##### AVAILABLE DATA
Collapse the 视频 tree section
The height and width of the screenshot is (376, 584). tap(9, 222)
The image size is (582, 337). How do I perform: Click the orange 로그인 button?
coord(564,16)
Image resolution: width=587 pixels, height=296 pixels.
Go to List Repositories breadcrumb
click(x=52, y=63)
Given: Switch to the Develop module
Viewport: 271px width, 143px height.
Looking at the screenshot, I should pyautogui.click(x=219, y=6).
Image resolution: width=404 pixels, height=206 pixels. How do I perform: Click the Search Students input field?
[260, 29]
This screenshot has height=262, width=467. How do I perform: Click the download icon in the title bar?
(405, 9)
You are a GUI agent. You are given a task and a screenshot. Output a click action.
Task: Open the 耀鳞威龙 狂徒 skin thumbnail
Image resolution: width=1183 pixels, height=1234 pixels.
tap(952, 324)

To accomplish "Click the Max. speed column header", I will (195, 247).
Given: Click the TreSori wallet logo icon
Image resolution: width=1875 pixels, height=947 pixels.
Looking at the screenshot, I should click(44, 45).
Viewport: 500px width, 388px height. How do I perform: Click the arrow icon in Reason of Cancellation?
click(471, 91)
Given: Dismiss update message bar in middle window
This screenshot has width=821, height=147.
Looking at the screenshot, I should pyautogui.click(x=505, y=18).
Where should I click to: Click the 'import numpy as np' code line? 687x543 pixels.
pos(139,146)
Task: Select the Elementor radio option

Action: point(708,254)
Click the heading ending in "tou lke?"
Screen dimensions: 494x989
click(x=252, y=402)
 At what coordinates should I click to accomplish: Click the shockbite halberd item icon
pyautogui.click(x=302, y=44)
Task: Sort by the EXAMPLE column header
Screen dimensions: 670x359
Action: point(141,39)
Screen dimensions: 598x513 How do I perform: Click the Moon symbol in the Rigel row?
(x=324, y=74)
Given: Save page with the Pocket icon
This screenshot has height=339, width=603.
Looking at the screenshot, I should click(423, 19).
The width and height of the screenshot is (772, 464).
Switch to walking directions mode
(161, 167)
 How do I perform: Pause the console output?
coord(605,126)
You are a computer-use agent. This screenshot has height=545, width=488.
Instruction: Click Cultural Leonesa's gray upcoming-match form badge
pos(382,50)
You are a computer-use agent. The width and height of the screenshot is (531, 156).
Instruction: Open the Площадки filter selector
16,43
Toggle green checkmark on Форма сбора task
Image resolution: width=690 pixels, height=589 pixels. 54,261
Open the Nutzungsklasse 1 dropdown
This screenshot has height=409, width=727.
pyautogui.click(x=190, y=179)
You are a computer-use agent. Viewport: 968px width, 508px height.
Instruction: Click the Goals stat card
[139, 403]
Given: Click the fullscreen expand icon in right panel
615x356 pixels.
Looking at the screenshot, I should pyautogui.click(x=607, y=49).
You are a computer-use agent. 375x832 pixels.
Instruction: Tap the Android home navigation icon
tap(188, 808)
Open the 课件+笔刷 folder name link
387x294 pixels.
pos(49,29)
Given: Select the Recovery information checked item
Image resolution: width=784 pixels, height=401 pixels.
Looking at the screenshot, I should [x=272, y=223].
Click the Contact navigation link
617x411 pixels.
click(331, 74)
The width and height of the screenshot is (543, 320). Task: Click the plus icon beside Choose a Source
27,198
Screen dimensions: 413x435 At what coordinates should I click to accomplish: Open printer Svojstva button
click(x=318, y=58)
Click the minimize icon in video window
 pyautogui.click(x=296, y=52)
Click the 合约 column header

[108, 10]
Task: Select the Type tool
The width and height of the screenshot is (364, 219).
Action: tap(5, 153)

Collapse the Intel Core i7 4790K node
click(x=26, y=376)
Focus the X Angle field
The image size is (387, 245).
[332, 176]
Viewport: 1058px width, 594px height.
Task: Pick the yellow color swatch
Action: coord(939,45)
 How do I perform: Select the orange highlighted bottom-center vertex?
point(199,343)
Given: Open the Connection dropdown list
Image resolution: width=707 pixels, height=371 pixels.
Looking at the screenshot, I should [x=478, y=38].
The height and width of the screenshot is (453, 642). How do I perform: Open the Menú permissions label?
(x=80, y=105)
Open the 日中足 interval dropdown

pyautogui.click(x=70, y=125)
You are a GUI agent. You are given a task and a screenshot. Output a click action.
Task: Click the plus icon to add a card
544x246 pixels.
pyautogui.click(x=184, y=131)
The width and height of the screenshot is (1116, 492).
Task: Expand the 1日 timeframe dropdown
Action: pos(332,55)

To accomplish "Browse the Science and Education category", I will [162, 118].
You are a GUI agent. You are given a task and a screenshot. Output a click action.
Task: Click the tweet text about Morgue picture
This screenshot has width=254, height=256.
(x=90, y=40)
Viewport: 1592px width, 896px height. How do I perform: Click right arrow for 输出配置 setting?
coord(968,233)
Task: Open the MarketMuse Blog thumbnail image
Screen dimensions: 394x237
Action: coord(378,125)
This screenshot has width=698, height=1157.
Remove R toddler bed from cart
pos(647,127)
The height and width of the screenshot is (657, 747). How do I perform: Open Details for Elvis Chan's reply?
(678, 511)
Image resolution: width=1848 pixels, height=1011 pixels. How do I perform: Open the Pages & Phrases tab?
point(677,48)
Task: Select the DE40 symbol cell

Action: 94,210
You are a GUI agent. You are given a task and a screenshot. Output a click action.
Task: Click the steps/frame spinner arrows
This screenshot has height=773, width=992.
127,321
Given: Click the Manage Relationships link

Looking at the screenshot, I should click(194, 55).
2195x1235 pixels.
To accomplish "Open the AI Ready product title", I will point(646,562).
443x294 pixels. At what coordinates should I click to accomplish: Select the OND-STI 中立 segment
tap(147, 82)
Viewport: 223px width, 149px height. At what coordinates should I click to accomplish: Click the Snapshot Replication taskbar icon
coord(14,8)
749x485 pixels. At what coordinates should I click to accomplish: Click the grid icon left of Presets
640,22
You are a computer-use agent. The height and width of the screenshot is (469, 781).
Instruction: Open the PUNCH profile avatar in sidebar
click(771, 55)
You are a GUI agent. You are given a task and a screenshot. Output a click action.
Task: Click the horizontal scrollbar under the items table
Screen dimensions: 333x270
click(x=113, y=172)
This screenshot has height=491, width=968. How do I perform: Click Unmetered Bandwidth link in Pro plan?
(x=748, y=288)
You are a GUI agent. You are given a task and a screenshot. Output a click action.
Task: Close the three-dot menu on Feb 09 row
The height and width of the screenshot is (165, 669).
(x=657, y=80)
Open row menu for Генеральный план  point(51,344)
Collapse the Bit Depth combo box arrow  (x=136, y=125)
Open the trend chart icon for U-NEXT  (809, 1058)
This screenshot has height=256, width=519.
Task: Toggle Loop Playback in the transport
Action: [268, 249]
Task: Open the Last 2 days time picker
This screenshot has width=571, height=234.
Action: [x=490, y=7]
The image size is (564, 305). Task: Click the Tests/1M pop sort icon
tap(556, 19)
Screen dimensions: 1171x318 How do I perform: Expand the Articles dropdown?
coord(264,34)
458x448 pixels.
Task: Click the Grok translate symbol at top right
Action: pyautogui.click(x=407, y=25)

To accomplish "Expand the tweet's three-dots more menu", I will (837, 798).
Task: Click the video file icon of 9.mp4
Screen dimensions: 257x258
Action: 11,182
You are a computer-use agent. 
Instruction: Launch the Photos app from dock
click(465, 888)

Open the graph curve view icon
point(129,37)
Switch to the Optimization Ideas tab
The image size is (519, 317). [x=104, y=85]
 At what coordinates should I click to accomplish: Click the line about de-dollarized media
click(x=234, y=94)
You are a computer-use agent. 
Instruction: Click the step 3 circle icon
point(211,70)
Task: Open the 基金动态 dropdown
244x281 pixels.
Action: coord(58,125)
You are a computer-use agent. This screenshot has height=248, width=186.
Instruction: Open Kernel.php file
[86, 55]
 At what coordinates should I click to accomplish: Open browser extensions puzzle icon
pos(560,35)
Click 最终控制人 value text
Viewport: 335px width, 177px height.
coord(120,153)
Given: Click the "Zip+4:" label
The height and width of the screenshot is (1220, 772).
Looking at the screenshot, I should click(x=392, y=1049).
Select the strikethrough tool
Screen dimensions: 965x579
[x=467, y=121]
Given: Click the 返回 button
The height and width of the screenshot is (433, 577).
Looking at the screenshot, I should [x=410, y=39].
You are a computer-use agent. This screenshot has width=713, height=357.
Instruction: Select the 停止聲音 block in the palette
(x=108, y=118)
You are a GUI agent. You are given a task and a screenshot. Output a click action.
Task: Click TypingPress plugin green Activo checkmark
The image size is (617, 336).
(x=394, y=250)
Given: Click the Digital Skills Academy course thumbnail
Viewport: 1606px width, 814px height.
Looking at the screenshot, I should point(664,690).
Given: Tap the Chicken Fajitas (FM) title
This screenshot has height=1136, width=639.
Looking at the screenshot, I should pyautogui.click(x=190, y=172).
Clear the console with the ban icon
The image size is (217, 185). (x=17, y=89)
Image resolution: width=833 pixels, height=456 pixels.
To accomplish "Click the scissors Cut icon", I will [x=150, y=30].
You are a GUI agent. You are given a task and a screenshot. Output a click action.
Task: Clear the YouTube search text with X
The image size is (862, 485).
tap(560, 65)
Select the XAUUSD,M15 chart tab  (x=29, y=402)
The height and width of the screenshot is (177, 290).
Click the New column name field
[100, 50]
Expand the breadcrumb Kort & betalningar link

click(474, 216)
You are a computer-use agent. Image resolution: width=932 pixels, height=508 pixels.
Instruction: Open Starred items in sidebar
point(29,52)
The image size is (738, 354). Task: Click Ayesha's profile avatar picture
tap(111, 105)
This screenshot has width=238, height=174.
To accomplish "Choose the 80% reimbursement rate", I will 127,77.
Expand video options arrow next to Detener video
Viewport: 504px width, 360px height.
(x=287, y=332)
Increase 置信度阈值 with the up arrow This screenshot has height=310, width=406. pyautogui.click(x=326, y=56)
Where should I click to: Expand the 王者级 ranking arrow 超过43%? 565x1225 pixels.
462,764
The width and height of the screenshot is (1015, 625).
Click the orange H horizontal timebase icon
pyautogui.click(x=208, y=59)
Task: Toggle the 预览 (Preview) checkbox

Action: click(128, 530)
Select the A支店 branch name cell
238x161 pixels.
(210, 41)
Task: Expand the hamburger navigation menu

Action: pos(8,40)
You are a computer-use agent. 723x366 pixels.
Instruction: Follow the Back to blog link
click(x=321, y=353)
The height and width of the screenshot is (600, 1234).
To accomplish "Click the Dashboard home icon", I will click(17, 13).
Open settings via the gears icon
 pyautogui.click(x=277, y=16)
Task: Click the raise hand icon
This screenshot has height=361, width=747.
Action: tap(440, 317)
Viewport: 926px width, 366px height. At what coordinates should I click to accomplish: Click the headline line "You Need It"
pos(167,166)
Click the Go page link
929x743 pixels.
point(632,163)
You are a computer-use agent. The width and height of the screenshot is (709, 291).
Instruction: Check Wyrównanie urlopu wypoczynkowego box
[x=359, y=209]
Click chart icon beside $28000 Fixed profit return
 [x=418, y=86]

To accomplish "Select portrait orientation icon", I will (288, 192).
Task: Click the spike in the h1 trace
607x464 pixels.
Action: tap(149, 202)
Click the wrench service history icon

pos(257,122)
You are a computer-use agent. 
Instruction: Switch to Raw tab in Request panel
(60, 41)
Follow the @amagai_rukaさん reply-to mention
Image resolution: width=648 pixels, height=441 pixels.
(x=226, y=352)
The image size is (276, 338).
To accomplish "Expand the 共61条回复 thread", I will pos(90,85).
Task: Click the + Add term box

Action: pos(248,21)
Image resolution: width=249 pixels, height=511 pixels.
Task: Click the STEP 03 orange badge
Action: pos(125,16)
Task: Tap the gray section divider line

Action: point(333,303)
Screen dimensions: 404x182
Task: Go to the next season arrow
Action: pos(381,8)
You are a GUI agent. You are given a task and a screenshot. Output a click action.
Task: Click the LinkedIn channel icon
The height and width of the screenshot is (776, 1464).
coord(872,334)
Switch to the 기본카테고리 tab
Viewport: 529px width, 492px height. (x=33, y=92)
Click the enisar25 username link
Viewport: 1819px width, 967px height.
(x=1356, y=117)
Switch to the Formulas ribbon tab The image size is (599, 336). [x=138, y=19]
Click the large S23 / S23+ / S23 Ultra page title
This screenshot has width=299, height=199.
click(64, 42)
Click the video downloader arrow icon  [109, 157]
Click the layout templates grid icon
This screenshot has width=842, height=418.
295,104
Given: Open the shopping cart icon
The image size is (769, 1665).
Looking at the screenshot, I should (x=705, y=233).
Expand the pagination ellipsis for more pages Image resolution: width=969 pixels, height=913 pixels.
##########
EXERCISE PROMPT -
Given the records above, reproduce precisely and only the lines between the line holding "Screen dimensions: 257x258" and the line holding "Given: Click the 返回 button", inclusive.

REPLY -
Screen dimensions: 257x258
Action: 11,182
You are a computer-use agent. 
Instruction: Launch the Photos app from dock
click(465, 888)

Open the graph curve view icon
point(129,37)
Switch to the Optimization Ideas tab
The image size is (519, 317). [x=104, y=85]
 At what coordinates should I click to accomplish: Click the line about de-dollarized media
click(x=234, y=94)
You are a computer-use agent. 
Instruction: Click the step 3 circle icon
point(211,70)
Task: Open the 基金动态 dropdown
244x281 pixels.
Action: coord(58,125)
You are a computer-use agent. This screenshot has height=248, width=186.
Instruction: Open Kernel.php file
[86, 55]
 At what coordinates should I click to accomplish: Open browser extensions puzzle icon
pos(560,35)
Click 最终控制人 value text
Viewport: 335px width, 177px height.
coord(120,153)
Given: Click the "Zip+4:" label
The height and width of the screenshot is (1220, 772).
Looking at the screenshot, I should click(x=392, y=1049).
Select the strikethrough tool
Screen dimensions: 965x579
[x=467, y=121]
Given: Click the 返回 button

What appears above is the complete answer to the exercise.